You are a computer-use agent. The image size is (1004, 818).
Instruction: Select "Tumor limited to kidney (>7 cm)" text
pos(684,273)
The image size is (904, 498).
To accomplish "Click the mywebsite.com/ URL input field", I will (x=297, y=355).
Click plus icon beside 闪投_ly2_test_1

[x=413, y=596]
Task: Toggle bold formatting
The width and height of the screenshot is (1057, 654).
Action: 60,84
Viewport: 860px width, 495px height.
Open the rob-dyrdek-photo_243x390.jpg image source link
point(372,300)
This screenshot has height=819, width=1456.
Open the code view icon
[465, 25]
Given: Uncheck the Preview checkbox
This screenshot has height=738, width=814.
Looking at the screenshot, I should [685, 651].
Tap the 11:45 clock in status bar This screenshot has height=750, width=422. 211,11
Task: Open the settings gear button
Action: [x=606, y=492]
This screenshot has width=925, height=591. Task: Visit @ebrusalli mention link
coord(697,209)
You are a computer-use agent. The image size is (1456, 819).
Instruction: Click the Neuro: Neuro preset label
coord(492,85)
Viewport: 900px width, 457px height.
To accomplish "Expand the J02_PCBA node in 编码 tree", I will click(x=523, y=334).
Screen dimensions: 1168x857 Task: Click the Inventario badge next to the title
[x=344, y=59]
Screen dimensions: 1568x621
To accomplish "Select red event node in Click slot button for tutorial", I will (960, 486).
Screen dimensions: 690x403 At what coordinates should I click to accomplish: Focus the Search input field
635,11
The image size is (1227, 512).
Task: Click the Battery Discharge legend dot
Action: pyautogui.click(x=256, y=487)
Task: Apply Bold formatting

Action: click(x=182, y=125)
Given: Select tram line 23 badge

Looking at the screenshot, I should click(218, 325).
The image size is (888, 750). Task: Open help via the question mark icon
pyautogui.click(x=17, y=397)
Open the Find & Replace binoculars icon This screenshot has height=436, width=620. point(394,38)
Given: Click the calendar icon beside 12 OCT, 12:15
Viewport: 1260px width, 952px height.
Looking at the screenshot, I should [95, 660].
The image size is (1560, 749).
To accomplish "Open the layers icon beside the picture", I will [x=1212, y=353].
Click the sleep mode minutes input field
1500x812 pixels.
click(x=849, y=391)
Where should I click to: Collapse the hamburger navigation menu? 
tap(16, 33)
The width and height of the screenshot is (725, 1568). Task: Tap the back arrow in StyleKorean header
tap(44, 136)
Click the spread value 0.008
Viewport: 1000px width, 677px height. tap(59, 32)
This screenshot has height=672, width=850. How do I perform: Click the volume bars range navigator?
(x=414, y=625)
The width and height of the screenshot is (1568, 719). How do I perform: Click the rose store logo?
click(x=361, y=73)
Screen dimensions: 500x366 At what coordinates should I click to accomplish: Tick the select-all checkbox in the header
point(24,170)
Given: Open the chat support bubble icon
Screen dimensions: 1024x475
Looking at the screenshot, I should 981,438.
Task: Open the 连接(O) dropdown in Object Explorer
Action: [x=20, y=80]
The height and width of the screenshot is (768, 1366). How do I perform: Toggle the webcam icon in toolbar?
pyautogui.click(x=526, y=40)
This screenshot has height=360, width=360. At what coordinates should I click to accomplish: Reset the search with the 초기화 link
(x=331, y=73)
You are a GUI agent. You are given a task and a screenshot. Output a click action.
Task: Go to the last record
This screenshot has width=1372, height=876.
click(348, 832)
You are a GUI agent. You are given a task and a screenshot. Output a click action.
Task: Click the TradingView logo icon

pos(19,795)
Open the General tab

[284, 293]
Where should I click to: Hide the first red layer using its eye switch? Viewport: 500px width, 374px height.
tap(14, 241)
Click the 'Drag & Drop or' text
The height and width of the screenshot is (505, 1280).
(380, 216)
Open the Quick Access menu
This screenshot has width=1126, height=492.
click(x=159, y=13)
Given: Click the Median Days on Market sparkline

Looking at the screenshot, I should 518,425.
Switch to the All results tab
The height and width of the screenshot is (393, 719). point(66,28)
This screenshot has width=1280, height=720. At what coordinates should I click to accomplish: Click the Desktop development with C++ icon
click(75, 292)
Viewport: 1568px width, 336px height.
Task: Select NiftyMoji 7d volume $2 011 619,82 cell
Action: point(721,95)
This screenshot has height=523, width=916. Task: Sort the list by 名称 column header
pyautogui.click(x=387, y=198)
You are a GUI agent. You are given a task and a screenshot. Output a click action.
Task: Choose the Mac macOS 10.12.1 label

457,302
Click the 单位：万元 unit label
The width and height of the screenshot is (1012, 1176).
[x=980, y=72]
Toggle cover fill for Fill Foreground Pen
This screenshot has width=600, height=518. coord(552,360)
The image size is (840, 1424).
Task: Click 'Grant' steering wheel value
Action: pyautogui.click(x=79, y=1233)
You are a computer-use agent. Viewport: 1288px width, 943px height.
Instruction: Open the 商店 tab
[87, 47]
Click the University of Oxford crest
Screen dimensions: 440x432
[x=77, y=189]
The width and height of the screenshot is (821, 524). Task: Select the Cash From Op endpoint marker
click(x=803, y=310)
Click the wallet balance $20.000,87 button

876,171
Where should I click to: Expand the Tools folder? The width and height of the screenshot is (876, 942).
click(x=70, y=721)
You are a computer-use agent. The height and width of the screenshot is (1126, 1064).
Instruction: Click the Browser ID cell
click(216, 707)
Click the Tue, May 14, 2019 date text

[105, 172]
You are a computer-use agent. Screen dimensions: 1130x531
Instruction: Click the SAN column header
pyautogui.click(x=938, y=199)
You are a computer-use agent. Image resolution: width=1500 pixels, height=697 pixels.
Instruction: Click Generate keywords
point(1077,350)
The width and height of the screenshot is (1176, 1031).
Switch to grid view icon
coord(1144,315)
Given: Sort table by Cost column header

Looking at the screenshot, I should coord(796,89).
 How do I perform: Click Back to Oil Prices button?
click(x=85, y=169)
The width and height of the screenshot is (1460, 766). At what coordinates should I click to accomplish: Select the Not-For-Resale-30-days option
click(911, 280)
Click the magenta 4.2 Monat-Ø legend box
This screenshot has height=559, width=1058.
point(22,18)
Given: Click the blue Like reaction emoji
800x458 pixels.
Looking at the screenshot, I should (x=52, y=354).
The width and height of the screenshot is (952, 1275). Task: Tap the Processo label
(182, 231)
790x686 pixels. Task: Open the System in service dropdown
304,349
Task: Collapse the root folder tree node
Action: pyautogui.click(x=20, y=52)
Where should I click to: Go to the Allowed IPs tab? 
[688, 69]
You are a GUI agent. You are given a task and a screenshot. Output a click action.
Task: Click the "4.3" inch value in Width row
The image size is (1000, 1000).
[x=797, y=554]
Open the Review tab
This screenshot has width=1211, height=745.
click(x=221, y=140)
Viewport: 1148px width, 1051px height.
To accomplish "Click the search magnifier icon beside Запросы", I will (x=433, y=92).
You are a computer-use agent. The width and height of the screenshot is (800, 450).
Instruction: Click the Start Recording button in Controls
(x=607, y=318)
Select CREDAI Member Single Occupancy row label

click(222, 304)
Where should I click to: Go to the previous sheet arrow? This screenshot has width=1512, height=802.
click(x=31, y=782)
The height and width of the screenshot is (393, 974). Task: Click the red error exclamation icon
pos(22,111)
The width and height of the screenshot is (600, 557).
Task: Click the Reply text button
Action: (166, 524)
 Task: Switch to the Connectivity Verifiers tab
----
◆ EXERCISE PROMPT: Lines above with the string "computer" need to be found and copied.

◆ FINISHED TASK:
You are a computer-use agent. The image size is (1004, 818).
You are a computer-use agent. The image size is (1456, 819).
You are a computer-use agent. Viewport: 1288px width, 943px height.
You are a computer-use agent. The height and width of the screenshot is (1126, 1064).
You are a computer-use agent. Screen dimensions: 1130x531
You are a computer-use agent. Image resolution: width=1500 pixels, height=697 pixels.
You are a computer-use agent. The width and height of the screenshot is (800, 450).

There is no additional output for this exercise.